The Chronicle is asking non-profits to send in their fund-raising videos along with some of the back-stories behind how they came to be, the strategies behind the videos, how much each organization spent on the videos, and how much the videos raised.
It will run posts on the more interesting submissions.
Two of the recent pieces featured have come from Jewish non-profits — the Jewish Family and Children Services of Phoenix and Youth Renewal Fund, a program to provide supplemental education to disadvantaged Israeli children. We’re reposting with permission the two posts below, but if you would like to submit to The Chronicle your organization’s video for consideration, send an email to their Web editor, Peter Panepento here.
From The Chronicle:
Many charities are creating short videos to help garner attention and money for their organizations online. But for many groups, long-form video — anything over two or three minutes — remains an important tool.
Jewish Family & Children’s Service in Phoenix, for example, hired a production company in Los Angeles to create an eight-minute video appeal that featured the organization’s clients discussing how it had helped them.
The video was unveiled at the group’s annual spring fund-raising luncheon — an event that raised nearly $100,000, says Jessica Junis Green, Jewish Family & Children’s Service marketing and development coordinator.
The organization then featured the video on its Web site and is planning to expand its use into social networks, Ms. Green says.
What do you think of long-form videos? Are longer videos effective in telling an organization’s story? Or should groups be spending more energy creating shorter videos that are more readily shared online?
Merritt C. Birnbaum didn’t have a big budget or a team of volunteers to help her when she set out to produce a new fund-raising video for the Youth Renewal Fund. But she had a creative idea.
"We strove to create a video that would place the work we do in context, revealing to the audience the reality and scope of the problems our programs are working to solve," says Ms.
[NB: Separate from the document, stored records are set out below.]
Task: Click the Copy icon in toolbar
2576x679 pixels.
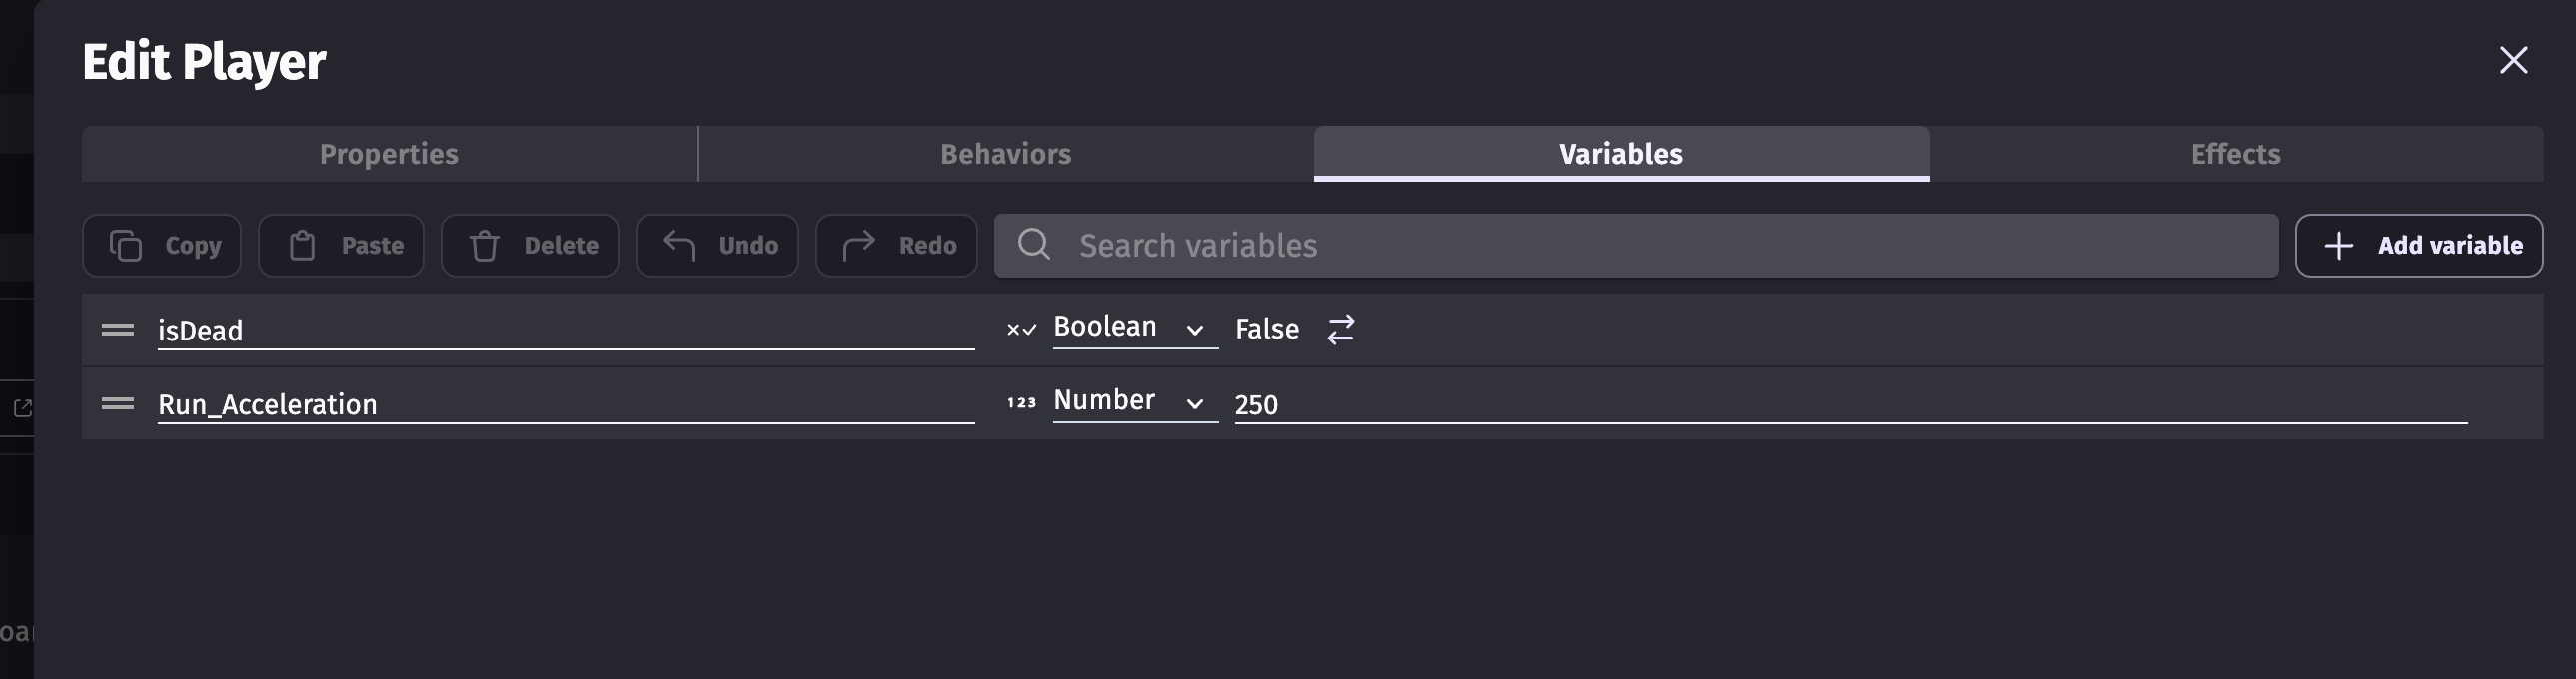Action: pyautogui.click(x=126, y=245)
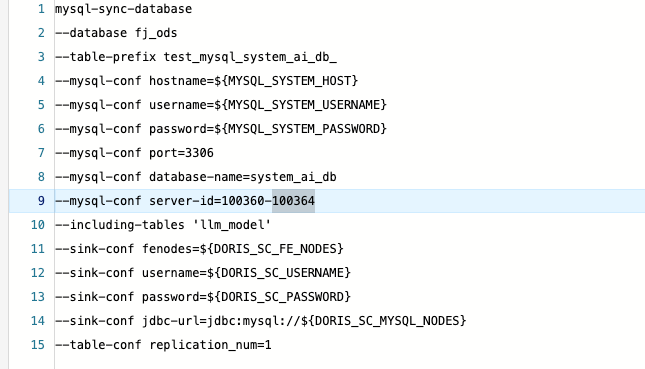Screen dimensions: 645x369
Task: Click the test_mysql_system_ai_db_ table prefix
Action: [250, 57]
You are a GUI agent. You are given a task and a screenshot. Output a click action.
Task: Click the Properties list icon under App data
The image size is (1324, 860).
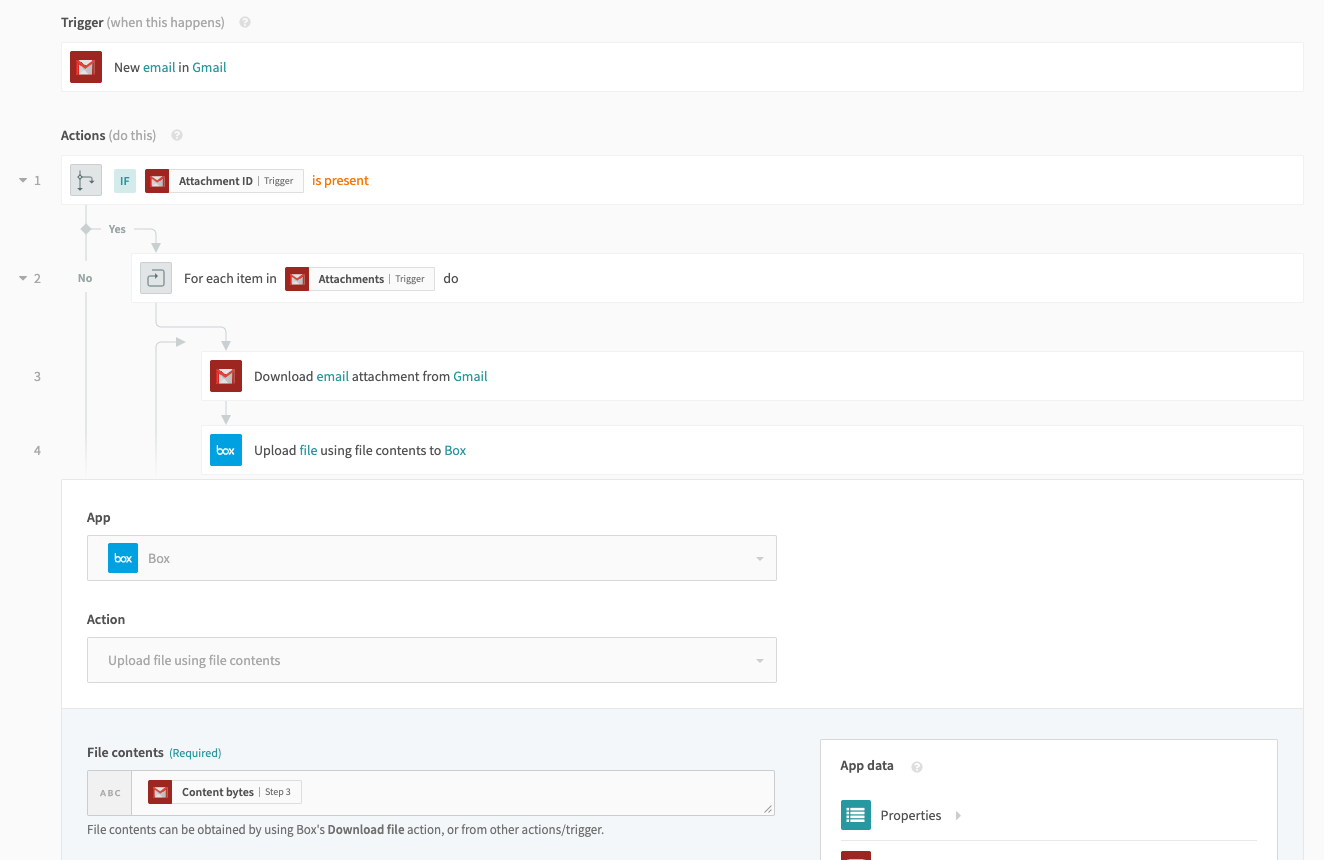856,815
Birnbaum, the New York charity’s marketing and development director. "In this way, we veered away from a literal description of the organization, focusing on the ‘why’ versus the ‘what.’"
One of the charity’s supporters suggested that the group create a video that included a series of text-based facts that pointed to the problems the charity seeks to solve.
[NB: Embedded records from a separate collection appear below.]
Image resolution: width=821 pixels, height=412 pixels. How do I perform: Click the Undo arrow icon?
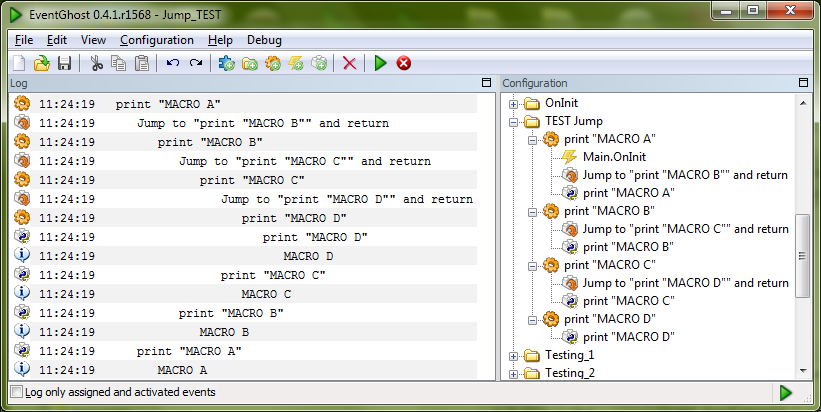[x=173, y=63]
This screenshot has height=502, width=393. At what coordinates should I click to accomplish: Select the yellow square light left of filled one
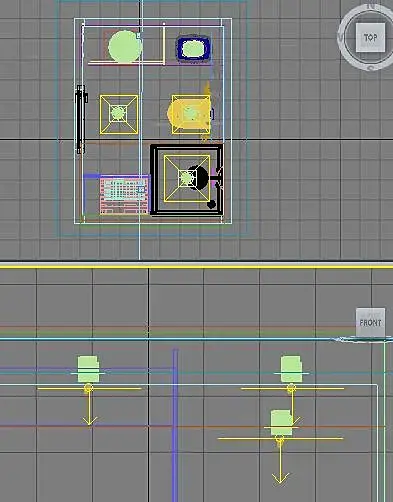tap(119, 115)
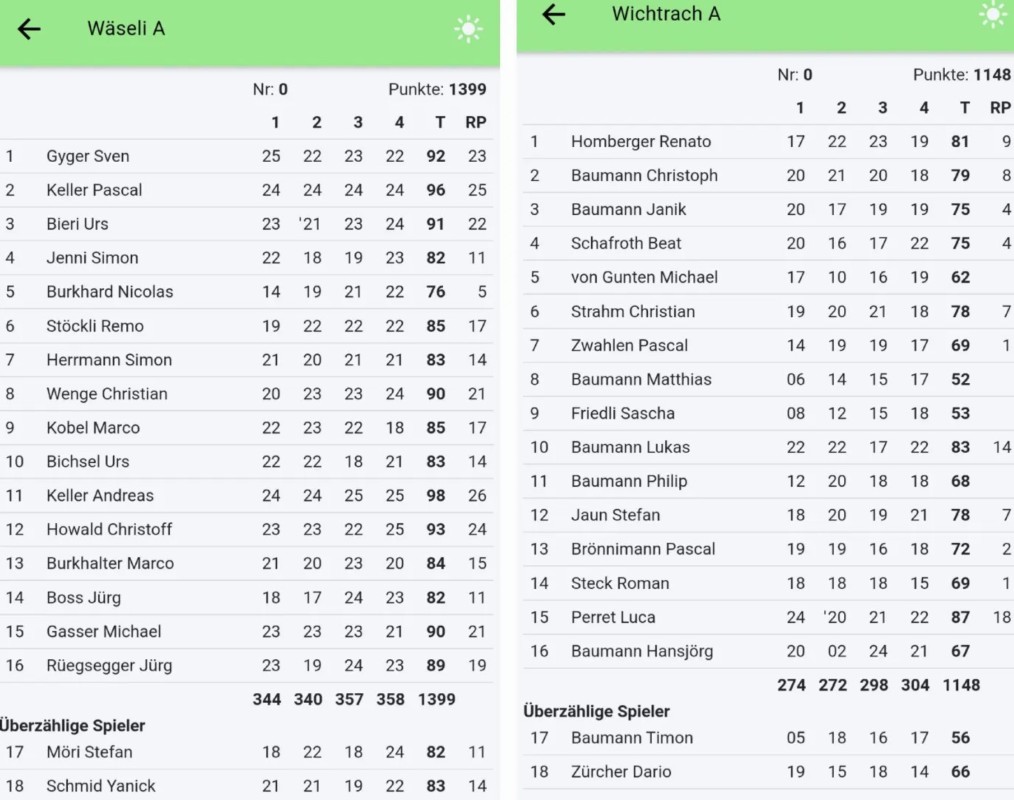Select Baumann Lukas row
The image size is (1014, 800).
[x=630, y=448]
The text was presented over video clips and images that were purchased from iStock Photo, a Web site that offers stock images and video at a low cost, as well as some images from the organization’s past projects.
Ms. Birnbaum wrote and produced the piece and worked with a freelance film editor to produce the finished video.
The project cost the charity less than $6,000 — and it became the center of a text-message appeal at a recent fund-raising dinner that encouraged guests to pledge money to the organization on their mobile phones.
The appeal raised $22,150 in pledges and Ms. Birnbaum says the video has since been posted to the organization’s Web site and to YouTube.
"As a small organization in a tough economy, we needed to think creatively with an eye towards fiscal responsibility," she says. "It does go outside the realm of traditional nonprofit videos and presents a solution for small nonprofits who may be able to utilize in-house resources they haven’t yet considered."